Let’s be clear: when public choice economists and I talk about “rent seeking” and “concentrated benefits,” and we point to “subsidy, tariff, quota, or restriction on their competitors,” we’re not trying to protect the rich. We’re talking about ways that businesses, unions, and other organized interest groups seek to use government to gain advantages that they couldn’t gain in the marketplace. And when we suggest limiting the power of government to hand out such favors, we are arguing in the interests of workers and consumers.

I do not believe that MacLean’s two very short quotations from The Libertarian Mind and the paragraphs in which she situates them fairly depict my argument in the book. One might even say that she reversed the meaning of “the predators and the prey.” Unfortunately, selective quotation and misrepresentation seem to be MacLean’s M.O., as Steve Horwitz, Phil Magness, Russ Roberts, David Henderson, David Bernstein, Bernstein again, Nick Gillespie, Michael Munger, and others have pointed out.
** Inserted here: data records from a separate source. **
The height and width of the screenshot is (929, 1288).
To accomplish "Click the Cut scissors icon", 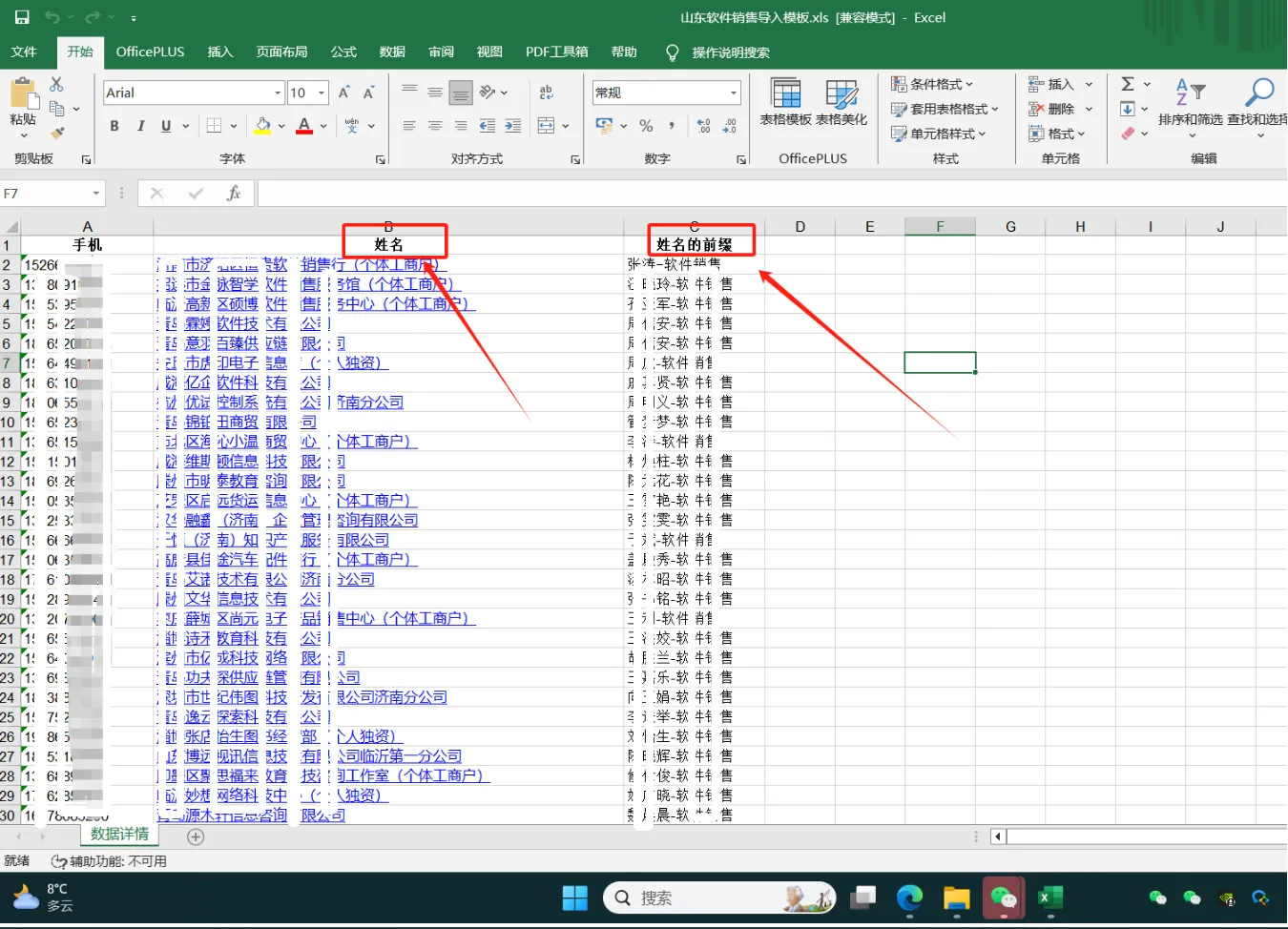I will tap(56, 85).
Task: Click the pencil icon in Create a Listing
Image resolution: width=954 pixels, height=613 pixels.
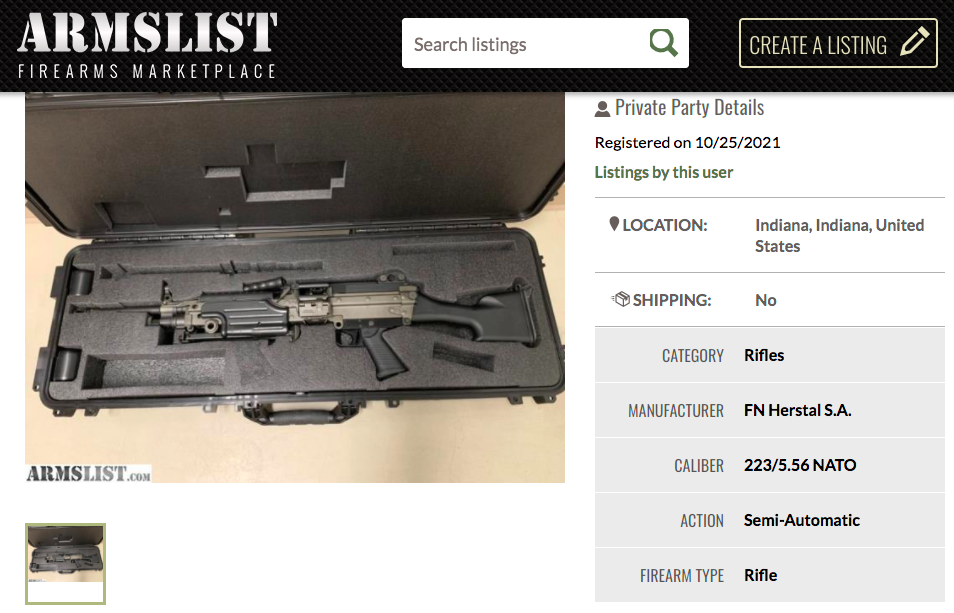Action: [x=914, y=44]
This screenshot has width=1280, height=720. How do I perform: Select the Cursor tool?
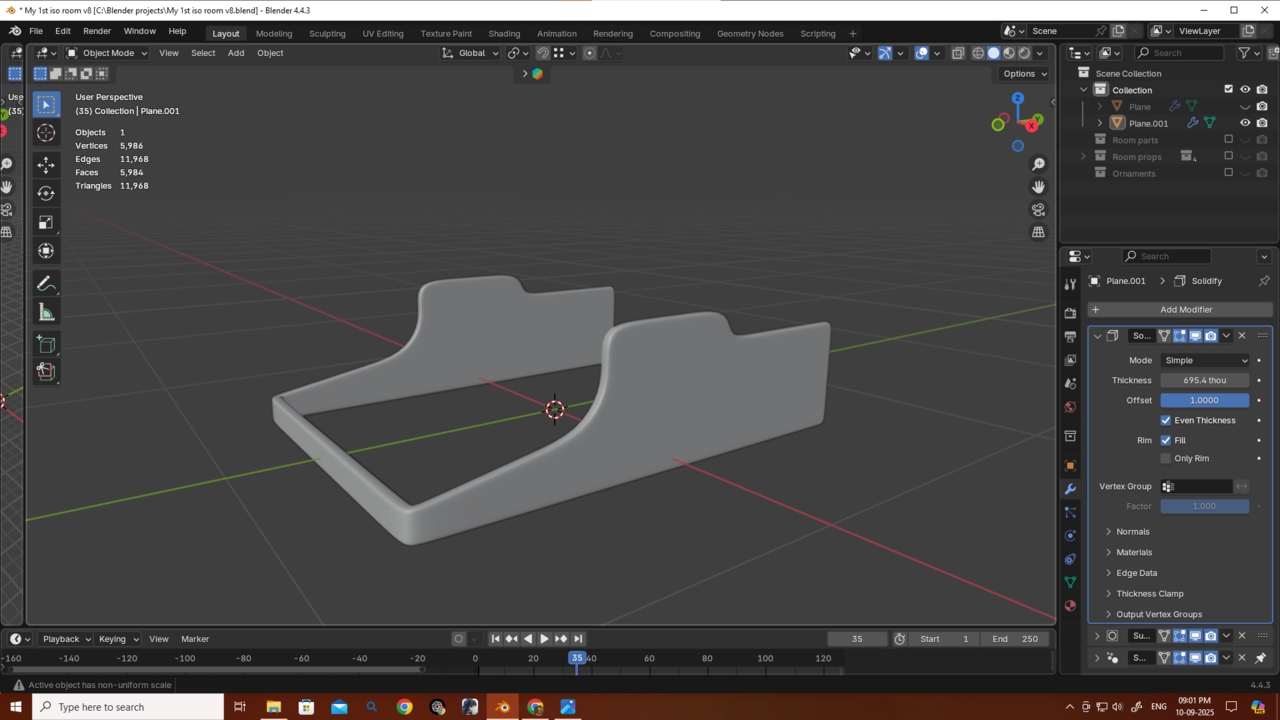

By the way, Professor MacLean derides me as a writer “subsidized by wealthy donors.” Well, yes, it’s true that the Cato Institute is supported by voluntary contributions, not by tax funding. And donors to organizations — Duke University, NPR, the Sierra Club, Planned Parenthood, the Brookings Institution, the Cato Institute — tend to be well‐​off. But I assure Professor MacLean that I was absorbing the ideas of John Locke, Adam Smith, F. A. Hayek, the American Founders, and John Stuart Mill long before I discovered that there might be jobs available to write about such ideas.

Although James Buchanan was not involved in the founding of the Cato Institute, as MacLean writes, we are proud that he chose to write frequently for the Cato Journal, speak at various Cato events, and allow us to count him as a Distinguished Senior Fellow. And we regret that he has been so ill treated by a fellow academic.